§ **What the task asks**:
A verbatim transcript of the data that follows, free of images, is the expected result.

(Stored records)
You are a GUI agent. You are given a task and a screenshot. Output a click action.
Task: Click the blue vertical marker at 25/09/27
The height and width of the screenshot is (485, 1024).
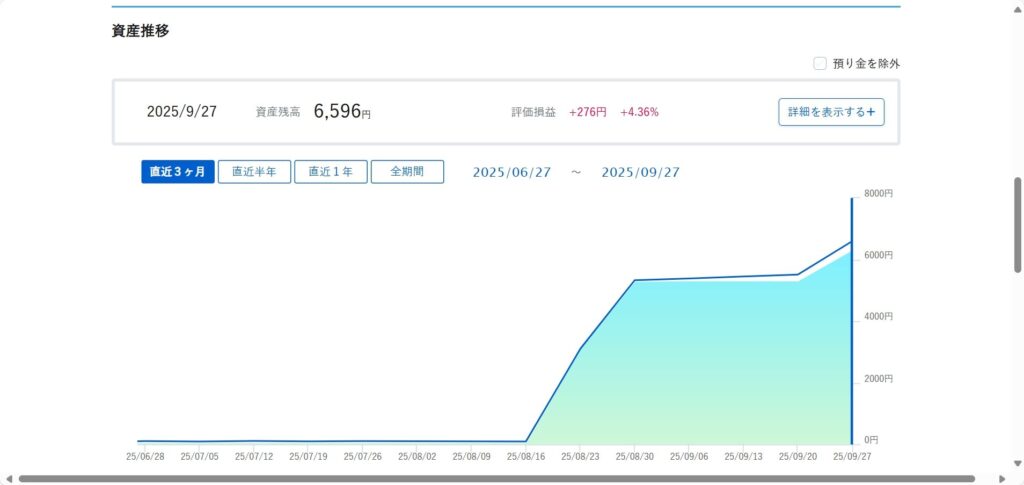852,320
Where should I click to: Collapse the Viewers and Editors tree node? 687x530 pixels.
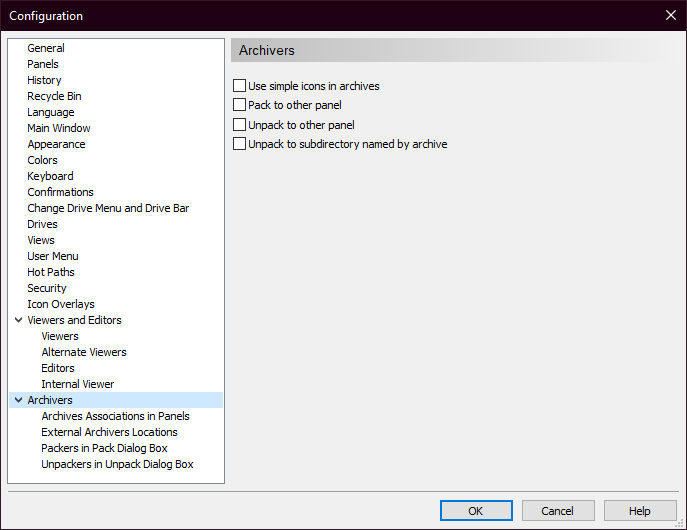pos(18,320)
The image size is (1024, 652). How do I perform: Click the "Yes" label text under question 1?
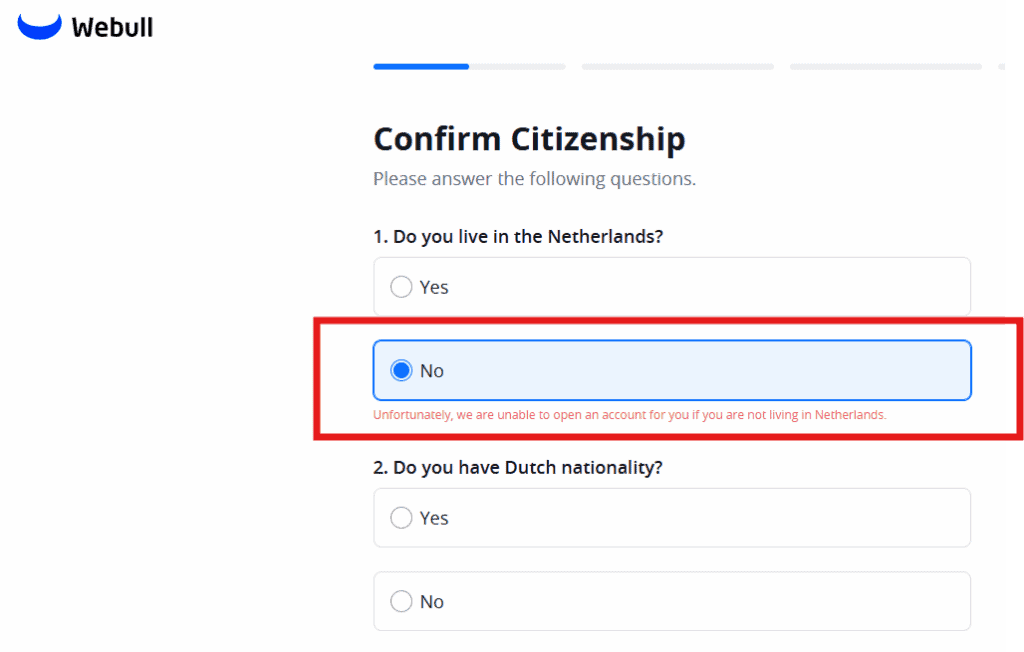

§ **Response for this exercise**:
You are a GUI agent. You are given a task and a screenshot. Output a click action.
Task: Click the blue vertical marker at 25/09/27
The height and width of the screenshot is (485, 1024).
852,320
Where should I click to: Collapse the Viewers and Editors tree node? 687x530 pixels.
pos(18,320)
The image size is (1024, 652). How do I perform: Click the "Yes" label text under question 1?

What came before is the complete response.